Valuing Prearranged Paired Kidney Exchanges: A Stochastic Game Approach

End-stage renal disease (ESRD) is the ninth-leading cause of death in the U.S. Transplantation is the most viable renal replacement therapy for ESRD patients, but there is a severe disparity between the demand for kidneys for transplantation and the supply. This shortage is further complicated by incompatibilities in blood-type and antigen matching between patient-donor pairs. Paired kidney exchange (PKE), a cross-exchange of kidneys among incompatible patient-donor pairs, overcomes many difficulties in matching patients with incompatible donors. In a typical PKE, transplantation surgeries take place simultaneously so that no donor may renege after her intended recipient receives the kidney.
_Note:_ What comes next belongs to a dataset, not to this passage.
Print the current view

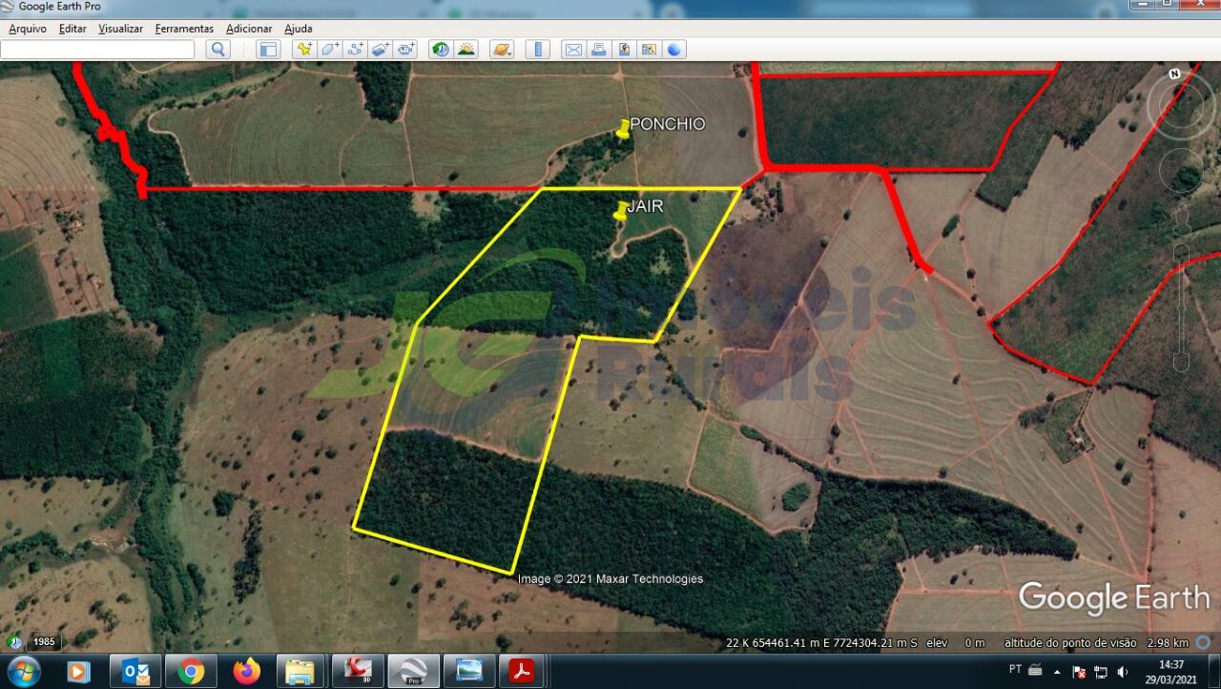pos(598,50)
Therefore, in a PKE, the occurrence of a transplantation requires compatibility among the pairs' willingnesses to exchange. We consider an arbitrary number of autonomous patients with probabilistically evolving health statuses in a prearranged PKE, and model their transplant timing decisions as a discrete-time non-zero-sum noncooperative stochastic game. We explore necessary and sufficient conditions for patients' decisions to be a stationary-perfect equilibrium, and formulate a mixed-integer linear programming representation of equilibrium constraints, which provides a characterization of the socially optimal stationary-perfect equilibria. We carefully calibrate our model using a large scale nationally representative clinical data, and empirically confirm that randomized strategies, which are less consistent with clinical practice and rationality of the patients, do not yield a significant social welfare gain over pure strategies. We also quantify the social welfare loss due to patient autonomy and demonstrate that maximizing the number of transplants may be undesirable. Our results highlight the importance of the timing of an exchange and the disease severity on matching patient-donor pairs.